Paraciclismo

De olho em Los Angeles 2028, atleta da Fupes domina pódio no paraciclismo sul-americano

Resultados em Valledupar reforçam projeto da Santos Cycling Team em parceria com o Comitê Paralímpico

Foto: Marcelo Zambrana-CPB/ Prefeitura de Santos
Foto: Marcelo Zambrana-CPB/ Prefeitura de Santos

Redação Publicado em 06/07/2026, às 08h42


O paraciclismo brasileiro alcançou o topo do pódio na Colômbia com protagonismo da Baixada Santista. O ciclista Roberto Neto, atleta da equipe "Santos Cycling Team/Fupes", sagrou-se um dos maiores destaques da delegação nacional nos Jogos Parasul-Americanos de Valledupar 2026 ao conquistar duas medalhas de ouro nas provas de contrarrelógio e de estrada da classe C2. Os resultados na competição internacional representam as primeiras vitórias da carreira de Neto fora do território brasileiro.

Na disputa do contrarrelógio, o ciclista cravou o tempo mais rápido da prova ao fechar o percurso em 26min00s68, abrindo uma vantagem de 33 segundos sobre o vice-campeão colombiano Esneider Muñoz, enquanto o chileno Manuel Opazo completou o pódio com o bronze. Já na prova de resistência (estrada), realizada em um trajeto de 45 quilômetros, Roberto Neto assegurou seu segundo ouro ao cruzar a linha de chegada com a marca de 1h15min10s. O colombiano Muñoz repetiu a medalha de prata, chegando 2min06s atrás do brasileiro, e o panamenho Esteban Goddard garantiu a terceira colocação.

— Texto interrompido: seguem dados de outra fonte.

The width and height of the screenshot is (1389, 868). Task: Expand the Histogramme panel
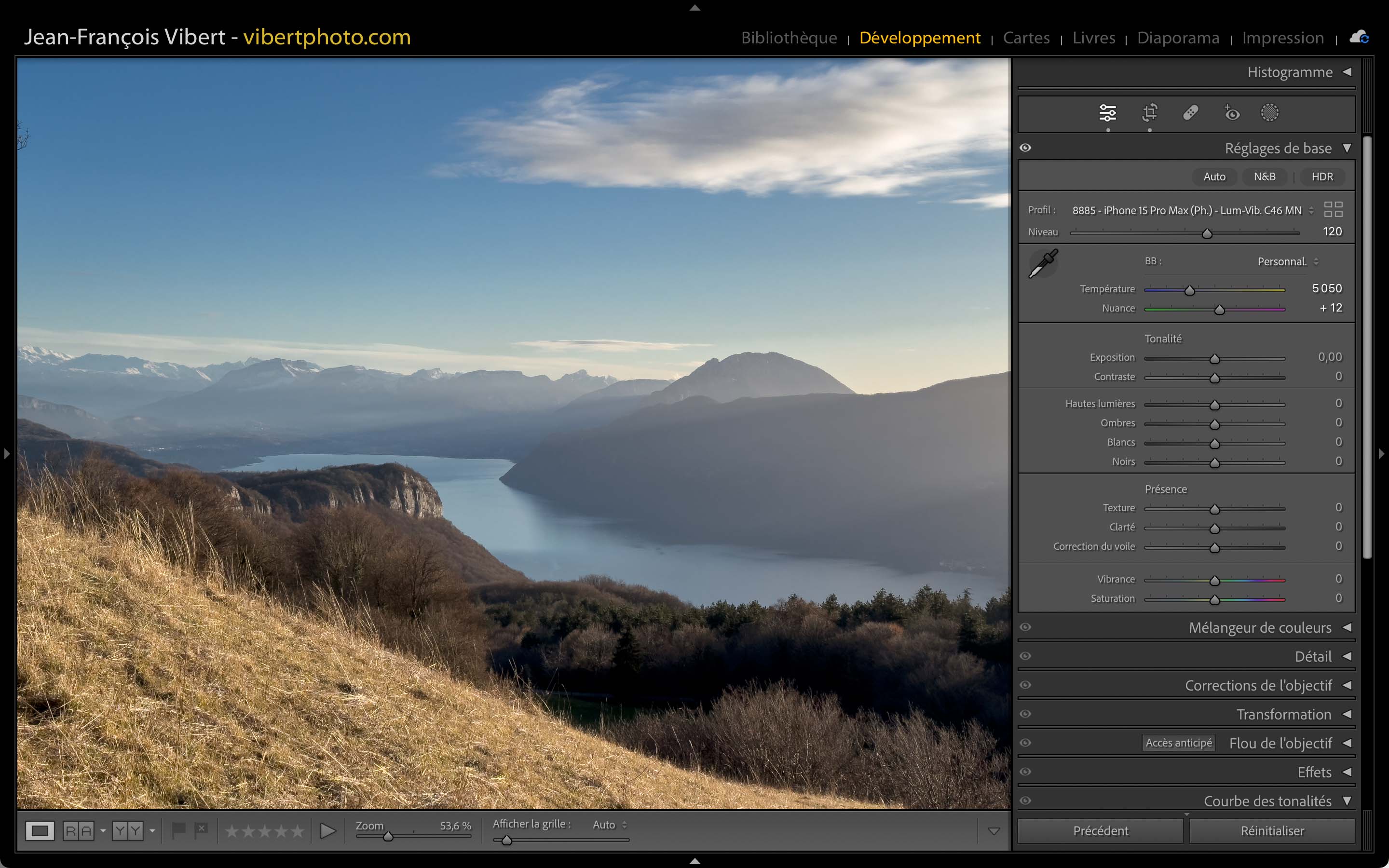[x=1347, y=72]
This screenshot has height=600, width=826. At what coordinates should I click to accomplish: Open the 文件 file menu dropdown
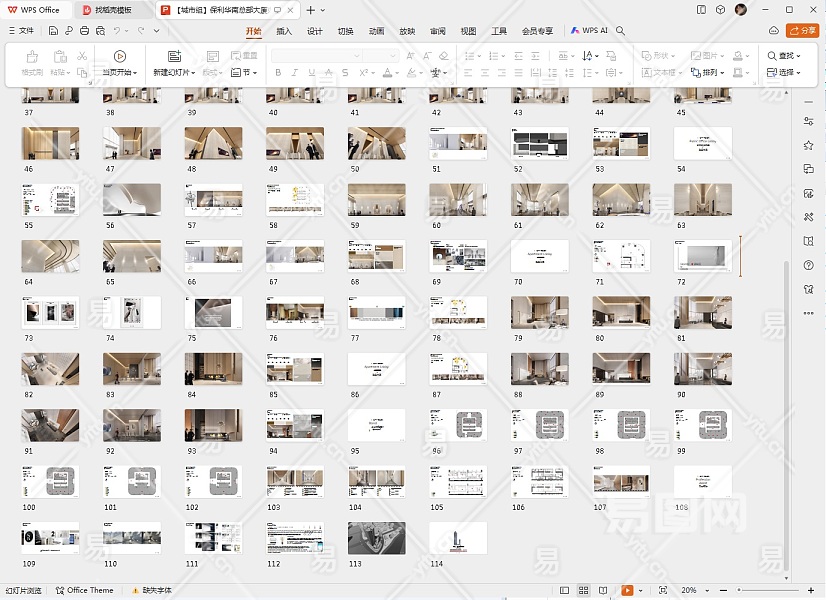pyautogui.click(x=21, y=31)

"Ganhar essa competição aqui, representando o Brasil em alto rendimento, é uma satisfação muito grande", comemorou Neto, consolidando uma temporada altamente vitoriosa que já contabilizava seis medalhas conquistadas no Campeonato Pan-Americano de Paraciclismo em Indaiatuba (SP), ocorrido em abril.

Superação, pausa na carreira e o sonho de Los Angeles 2028

Roberto Neto compete na classe C2, subdivisão do paraciclismo destinada a atletas com comprometimentos físico-motores que utilizam bicicletas convencionais para competir. A trajetória de superação do ciclista de 39 anos começou em 2006, quando ele sofreu um grave acidente de motocicleta que resultou na amputação de sua perna esquerda. No ano seguinte, ele adotou a atividade esportiva como plataforma de reabilitação e inclusão social e, em 2012, migrou de forma definitiva para o ciclismo de rendimento.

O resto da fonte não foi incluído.